▶ _INFORMATION PROVIDED_
-- -- --

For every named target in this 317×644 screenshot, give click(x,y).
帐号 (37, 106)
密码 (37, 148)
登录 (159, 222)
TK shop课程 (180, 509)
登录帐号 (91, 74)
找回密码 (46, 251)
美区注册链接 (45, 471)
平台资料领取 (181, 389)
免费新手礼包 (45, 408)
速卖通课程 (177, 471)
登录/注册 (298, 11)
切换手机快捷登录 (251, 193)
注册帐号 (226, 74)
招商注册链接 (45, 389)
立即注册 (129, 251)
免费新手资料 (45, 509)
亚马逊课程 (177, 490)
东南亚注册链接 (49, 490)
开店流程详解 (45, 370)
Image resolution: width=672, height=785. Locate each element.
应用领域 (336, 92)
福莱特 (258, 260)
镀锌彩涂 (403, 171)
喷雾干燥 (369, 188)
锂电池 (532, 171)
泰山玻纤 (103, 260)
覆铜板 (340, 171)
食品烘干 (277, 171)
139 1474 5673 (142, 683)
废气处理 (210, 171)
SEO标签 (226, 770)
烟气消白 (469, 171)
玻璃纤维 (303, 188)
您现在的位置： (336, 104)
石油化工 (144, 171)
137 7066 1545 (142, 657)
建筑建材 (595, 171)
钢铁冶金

-- -- --

▶ _EXERCISE_
Copy every one of the records above, line for line, without changing a single character.

▶ _EXERCISE RESPONSE_
For every named target in this 317×644 screenshot, give click(x,y).
帐号 (37, 106)
密码 (37, 148)
登录 (159, 222)
TK shop课程 (180, 509)
登录帐号 (91, 74)
找回密码 (46, 251)
美区注册链接 (45, 471)
平台资料领取 (181, 389)
免费新手礼包 (45, 408)
速卖通课程 (177, 471)
登录/注册 (298, 11)
切换手机快捷登录 (251, 193)
注册帐号 (226, 74)
招商注册链接 (45, 389)
立即注册 (129, 251)
免费新手资料 (45, 509)
亚马逊课程 (177, 490)
东南亚注册链接 (49, 490)
开店流程详解 (45, 370)
Image resolution: width=672, height=785. Locate each element.
应用领域 (336, 92)
福莱特 (258, 260)
镀锌彩涂 (403, 171)
喷雾干燥 (369, 188)
锂电池 (532, 171)
泰山玻纤 (103, 260)
覆铜板 (340, 171)
食品烘干 (277, 171)
139 1474 5673 (142, 683)
废气处理 (210, 171)
SEO标签 (226, 770)
烟气消白 (469, 171)
玻璃纤维 (303, 188)
您现在的位置： (336, 104)
石油化工 (144, 171)
137 7066 1545 (142, 657)
建筑建材 (595, 171)
钢铁冶金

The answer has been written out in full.